## WORK TO BE COMPLETED
Please reproduce the entries below exactly from the line holding "The height and" through the last line, both included, and omit any pictures.

## MATERIAL PROVIDED
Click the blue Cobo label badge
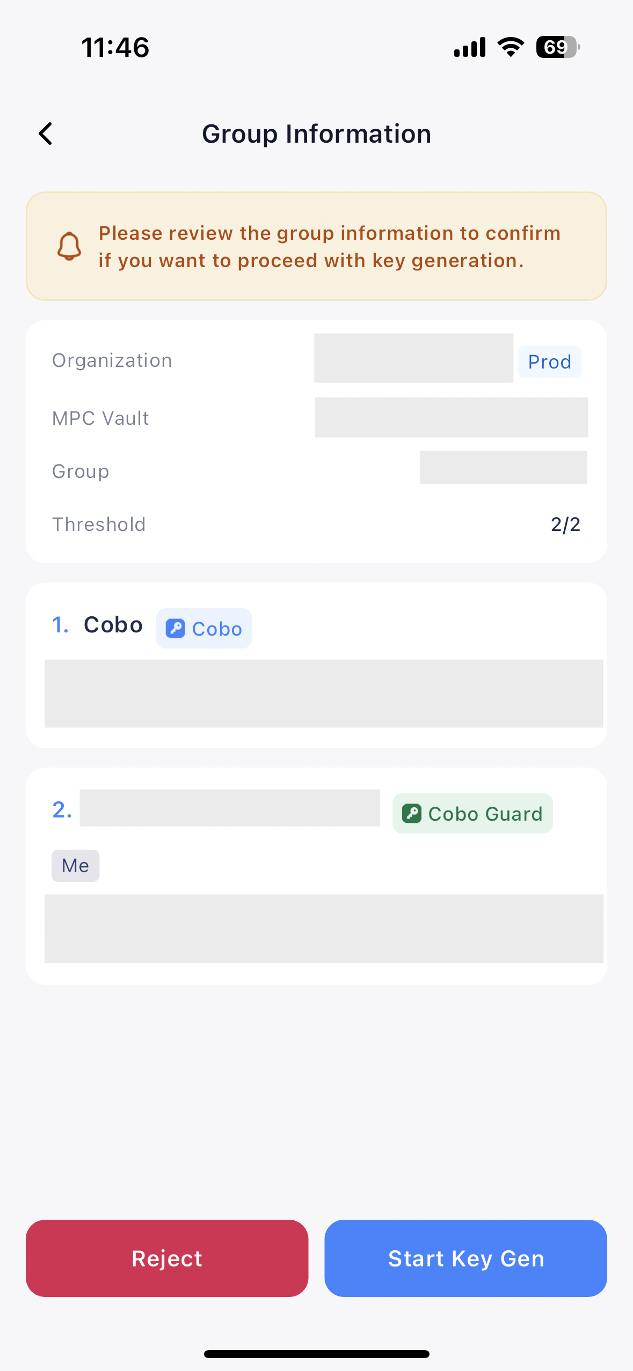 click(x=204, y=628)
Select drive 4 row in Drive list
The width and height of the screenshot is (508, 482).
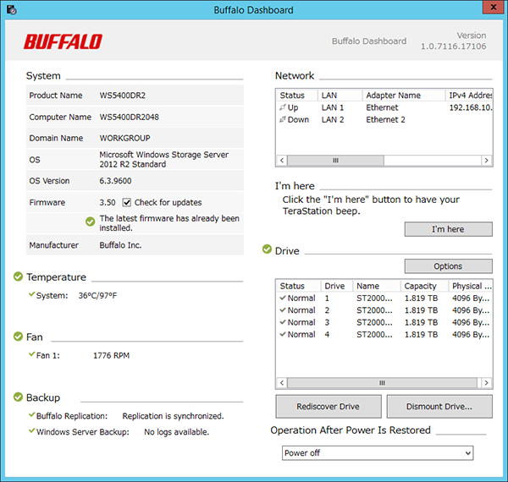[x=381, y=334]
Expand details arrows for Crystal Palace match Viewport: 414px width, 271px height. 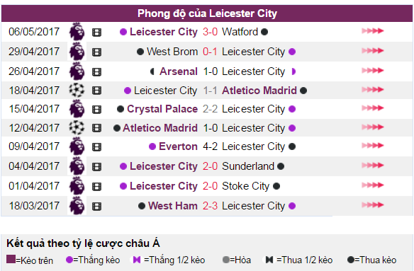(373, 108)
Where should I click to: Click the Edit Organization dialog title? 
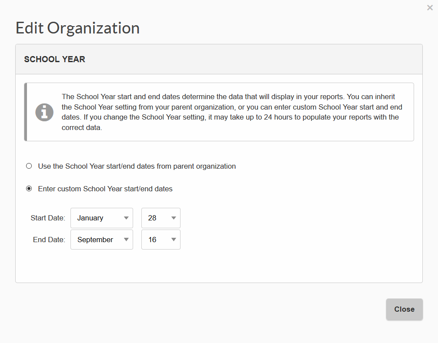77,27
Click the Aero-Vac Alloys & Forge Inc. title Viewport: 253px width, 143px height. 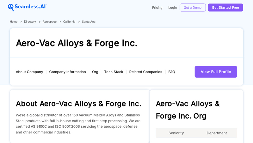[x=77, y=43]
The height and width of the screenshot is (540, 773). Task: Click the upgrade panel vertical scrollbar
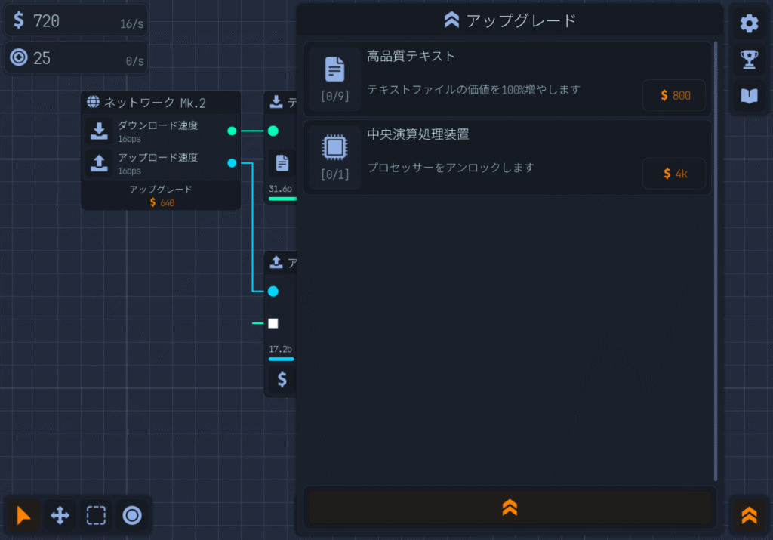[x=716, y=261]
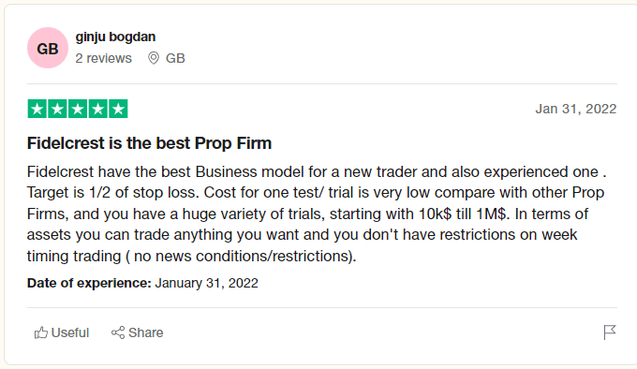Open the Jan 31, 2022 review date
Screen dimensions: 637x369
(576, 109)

## SOLVED EXERCISE
The height and width of the screenshot is (540, 773). Task: Click the upgrade panel vertical scrollbar
[x=716, y=261]
Open the Jan 31, 2022 review date
Screen dimensions: 637x369
(576, 109)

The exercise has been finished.